### PROBLEM STATEMENT:
Return exactly the lines of the records below, starting at the line that contains "Collapse the Select tree node" and ending at the line that contains "The height and width of the screenshot is (840, 1411).", with both of those lines kept.

### THE DATA:

:::

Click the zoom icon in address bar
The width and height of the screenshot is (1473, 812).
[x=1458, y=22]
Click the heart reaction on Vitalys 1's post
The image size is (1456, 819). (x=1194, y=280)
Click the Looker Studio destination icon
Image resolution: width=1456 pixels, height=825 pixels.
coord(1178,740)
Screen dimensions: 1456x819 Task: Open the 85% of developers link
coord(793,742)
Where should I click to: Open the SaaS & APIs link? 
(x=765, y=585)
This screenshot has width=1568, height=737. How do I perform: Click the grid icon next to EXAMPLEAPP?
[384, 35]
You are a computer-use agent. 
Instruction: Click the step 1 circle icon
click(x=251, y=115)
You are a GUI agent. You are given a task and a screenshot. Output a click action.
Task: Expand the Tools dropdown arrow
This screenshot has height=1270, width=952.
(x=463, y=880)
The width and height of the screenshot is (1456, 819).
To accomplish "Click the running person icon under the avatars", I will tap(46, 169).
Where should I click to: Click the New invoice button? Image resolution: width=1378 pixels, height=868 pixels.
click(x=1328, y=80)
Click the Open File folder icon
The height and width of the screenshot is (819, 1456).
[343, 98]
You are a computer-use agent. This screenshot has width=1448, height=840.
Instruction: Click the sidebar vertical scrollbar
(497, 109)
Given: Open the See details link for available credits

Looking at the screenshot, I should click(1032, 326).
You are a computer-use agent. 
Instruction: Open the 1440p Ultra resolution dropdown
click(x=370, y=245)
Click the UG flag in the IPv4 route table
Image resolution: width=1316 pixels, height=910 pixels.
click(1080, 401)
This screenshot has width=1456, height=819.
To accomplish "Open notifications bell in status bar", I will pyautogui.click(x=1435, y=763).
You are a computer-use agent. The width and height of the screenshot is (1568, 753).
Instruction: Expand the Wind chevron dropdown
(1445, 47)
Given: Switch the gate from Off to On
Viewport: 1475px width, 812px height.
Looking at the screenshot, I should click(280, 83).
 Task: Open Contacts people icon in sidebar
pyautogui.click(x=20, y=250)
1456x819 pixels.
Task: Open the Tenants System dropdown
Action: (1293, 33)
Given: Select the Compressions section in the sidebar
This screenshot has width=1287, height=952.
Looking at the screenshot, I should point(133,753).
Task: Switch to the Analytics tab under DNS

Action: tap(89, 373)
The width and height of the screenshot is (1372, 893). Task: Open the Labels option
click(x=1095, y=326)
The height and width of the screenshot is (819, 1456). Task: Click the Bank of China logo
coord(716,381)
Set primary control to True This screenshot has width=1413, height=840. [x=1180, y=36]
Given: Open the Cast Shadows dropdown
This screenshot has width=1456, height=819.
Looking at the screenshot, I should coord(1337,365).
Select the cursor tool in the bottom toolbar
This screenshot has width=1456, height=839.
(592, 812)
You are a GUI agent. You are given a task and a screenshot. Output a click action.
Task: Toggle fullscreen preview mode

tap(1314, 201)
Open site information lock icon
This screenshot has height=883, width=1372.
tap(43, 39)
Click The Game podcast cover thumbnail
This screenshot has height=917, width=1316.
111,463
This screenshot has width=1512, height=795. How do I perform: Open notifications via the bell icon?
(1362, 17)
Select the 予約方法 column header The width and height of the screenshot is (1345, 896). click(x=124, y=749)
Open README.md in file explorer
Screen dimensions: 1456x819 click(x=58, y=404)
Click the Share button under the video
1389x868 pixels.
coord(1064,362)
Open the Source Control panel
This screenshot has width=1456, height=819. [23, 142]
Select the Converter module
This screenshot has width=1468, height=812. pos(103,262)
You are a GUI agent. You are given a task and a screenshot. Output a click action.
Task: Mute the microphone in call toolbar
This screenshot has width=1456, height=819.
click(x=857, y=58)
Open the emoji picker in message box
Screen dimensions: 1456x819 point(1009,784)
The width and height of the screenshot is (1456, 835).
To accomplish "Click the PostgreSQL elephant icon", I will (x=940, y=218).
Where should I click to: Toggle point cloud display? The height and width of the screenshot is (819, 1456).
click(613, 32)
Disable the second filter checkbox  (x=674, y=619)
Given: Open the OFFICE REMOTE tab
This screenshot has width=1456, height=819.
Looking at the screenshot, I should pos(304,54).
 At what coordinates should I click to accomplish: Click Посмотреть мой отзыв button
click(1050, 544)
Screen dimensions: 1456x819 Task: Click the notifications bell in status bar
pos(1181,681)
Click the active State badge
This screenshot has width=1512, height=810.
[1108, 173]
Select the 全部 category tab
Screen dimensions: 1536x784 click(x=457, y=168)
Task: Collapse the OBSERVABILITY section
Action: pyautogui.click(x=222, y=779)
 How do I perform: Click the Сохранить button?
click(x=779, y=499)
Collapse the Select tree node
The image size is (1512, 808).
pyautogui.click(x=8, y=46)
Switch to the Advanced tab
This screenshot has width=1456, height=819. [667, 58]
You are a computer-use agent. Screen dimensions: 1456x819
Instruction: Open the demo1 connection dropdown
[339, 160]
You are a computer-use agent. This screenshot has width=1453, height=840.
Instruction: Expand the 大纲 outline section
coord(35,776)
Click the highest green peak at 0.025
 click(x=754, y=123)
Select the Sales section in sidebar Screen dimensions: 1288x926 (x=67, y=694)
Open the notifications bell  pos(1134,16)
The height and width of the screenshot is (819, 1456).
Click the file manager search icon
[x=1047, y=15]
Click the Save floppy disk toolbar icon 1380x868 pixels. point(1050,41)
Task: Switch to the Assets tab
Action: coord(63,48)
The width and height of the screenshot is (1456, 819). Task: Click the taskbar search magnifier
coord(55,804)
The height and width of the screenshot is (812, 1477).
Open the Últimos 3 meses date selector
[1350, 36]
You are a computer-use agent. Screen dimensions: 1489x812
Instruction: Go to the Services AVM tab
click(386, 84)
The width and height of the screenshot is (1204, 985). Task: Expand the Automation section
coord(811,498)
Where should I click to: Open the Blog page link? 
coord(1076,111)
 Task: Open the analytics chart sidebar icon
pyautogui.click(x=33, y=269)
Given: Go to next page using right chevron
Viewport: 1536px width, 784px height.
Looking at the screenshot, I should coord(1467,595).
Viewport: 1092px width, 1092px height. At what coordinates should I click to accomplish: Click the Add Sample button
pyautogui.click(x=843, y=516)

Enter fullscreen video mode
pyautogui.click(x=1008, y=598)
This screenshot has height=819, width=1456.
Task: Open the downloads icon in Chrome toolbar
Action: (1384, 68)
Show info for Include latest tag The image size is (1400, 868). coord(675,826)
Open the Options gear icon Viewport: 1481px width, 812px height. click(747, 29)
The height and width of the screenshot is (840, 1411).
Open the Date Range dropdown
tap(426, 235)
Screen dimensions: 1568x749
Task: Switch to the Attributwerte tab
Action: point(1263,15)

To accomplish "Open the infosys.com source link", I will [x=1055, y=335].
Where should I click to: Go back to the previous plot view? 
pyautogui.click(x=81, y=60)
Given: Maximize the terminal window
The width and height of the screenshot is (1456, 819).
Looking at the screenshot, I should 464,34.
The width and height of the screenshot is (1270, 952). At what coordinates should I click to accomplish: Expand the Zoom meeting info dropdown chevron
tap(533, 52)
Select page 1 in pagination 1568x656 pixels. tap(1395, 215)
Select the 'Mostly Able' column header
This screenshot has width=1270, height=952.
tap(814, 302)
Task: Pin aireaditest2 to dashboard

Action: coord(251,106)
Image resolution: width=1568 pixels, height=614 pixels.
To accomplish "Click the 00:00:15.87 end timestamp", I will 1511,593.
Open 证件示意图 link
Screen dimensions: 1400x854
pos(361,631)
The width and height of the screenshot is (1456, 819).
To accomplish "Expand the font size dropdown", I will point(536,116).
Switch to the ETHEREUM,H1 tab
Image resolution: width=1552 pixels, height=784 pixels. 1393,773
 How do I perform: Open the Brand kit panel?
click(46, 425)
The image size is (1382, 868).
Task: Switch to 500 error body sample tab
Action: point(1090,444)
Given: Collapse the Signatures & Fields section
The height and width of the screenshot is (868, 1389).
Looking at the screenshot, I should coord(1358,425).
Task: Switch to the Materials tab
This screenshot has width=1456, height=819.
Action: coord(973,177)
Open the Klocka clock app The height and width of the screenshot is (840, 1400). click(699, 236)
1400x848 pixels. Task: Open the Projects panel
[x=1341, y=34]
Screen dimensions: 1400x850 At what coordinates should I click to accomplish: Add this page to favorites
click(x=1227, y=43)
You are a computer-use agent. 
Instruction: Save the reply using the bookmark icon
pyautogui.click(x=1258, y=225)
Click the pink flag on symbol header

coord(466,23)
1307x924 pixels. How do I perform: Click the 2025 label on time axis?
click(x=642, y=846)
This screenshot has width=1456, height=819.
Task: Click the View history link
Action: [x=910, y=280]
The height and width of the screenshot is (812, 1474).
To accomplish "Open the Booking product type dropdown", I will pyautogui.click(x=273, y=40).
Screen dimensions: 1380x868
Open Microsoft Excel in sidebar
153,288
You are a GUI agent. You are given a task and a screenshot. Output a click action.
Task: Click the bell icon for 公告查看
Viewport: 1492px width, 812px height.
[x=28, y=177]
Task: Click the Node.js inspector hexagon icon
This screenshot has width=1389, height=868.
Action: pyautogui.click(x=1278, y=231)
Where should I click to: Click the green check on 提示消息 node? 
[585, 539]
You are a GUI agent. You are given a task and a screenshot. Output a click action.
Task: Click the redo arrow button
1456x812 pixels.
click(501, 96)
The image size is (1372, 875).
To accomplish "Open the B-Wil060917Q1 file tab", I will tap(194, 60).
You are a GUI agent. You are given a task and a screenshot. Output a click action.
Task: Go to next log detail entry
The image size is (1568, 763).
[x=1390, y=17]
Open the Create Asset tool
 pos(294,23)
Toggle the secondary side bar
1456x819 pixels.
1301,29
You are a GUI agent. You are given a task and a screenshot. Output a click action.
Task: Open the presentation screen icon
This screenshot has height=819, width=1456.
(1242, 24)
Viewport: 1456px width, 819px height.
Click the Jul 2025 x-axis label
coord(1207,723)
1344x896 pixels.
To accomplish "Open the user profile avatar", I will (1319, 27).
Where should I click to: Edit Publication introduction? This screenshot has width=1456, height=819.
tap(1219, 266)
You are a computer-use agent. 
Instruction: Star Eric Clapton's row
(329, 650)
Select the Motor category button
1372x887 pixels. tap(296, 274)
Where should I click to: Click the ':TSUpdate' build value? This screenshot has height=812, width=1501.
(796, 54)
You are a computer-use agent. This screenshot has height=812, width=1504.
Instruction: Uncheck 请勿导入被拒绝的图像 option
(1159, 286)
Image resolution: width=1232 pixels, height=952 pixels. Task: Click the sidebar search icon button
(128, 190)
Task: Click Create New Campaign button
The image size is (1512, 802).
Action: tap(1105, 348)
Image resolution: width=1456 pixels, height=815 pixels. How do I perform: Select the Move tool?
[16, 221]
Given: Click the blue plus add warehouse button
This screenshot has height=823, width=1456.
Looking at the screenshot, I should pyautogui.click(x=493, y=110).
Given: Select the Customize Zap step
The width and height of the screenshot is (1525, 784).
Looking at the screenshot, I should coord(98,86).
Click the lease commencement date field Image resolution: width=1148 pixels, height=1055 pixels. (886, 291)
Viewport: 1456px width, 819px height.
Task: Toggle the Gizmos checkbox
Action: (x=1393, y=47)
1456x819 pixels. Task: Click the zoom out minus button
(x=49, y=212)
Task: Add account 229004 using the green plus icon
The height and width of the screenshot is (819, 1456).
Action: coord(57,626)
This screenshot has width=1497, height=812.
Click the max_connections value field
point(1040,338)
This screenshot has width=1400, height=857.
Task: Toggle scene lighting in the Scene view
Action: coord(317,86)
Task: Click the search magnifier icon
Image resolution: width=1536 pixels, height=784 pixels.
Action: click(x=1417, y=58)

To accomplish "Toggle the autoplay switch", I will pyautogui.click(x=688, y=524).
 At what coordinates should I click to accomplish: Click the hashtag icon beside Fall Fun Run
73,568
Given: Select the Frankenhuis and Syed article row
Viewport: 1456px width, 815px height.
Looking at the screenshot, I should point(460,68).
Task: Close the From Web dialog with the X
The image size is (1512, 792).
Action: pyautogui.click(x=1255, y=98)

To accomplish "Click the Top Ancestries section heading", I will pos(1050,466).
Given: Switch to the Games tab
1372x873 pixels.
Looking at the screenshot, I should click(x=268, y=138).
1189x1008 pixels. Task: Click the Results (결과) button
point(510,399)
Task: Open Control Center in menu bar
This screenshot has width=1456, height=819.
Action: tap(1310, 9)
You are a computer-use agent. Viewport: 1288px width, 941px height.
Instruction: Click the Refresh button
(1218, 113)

:::

### OUTPUT OF THE EXERCISE:
Collapse the Select tree node
The image size is (1512, 808).
pyautogui.click(x=8, y=46)
Switch to the Advanced tab
This screenshot has width=1456, height=819. [667, 58]
You are a computer-use agent. Screen dimensions: 1456x819
Instruction: Open the demo1 connection dropdown
[339, 160]
You are a computer-use agent. This screenshot has width=1453, height=840.
Instruction: Expand the 大纲 outline section
coord(35,776)
Click the highest green peak at 0.025
 click(x=754, y=123)
Select the Sales section in sidebar Screen dimensions: 1288x926 (x=67, y=694)
Open the notifications bell  pos(1134,16)
The height and width of the screenshot is (819, 1456).
Click the file manager search icon
[x=1047, y=15]
Click the Save floppy disk toolbar icon 1380x868 pixels. point(1050,41)
Task: Switch to the Assets tab
Action: coord(63,48)
The width and height of the screenshot is (1456, 819). Task: Click the taskbar search magnifier
coord(55,804)
The height and width of the screenshot is (812, 1477).
Open the Últimos 3 meses date selector
[1350, 36]
You are a computer-use agent. Screen dimensions: 1489x812
Instruction: Go to the Services AVM tab
click(386, 84)
The width and height of the screenshot is (1204, 985). Task: Expand the Automation section
coord(811,498)
Where should I click to: Open the Blog page link? 
coord(1076,111)
 Task: Open the analytics chart sidebar icon
pyautogui.click(x=33, y=269)
Given: Go to next page using right chevron
Viewport: 1536px width, 784px height.
Looking at the screenshot, I should coord(1467,595).
Viewport: 1092px width, 1092px height. At what coordinates should I click to accomplish: Click the Add Sample button
pyautogui.click(x=843, y=516)

Enter fullscreen video mode
pyautogui.click(x=1008, y=598)
This screenshot has height=819, width=1456.
Task: Open the downloads icon in Chrome toolbar
Action: (1384, 68)
Show info for Include latest tag The image size is (1400, 868). coord(675,826)
Open the Options gear icon Viewport: 1481px width, 812px height. click(747, 29)
The height and width of the screenshot is (840, 1411).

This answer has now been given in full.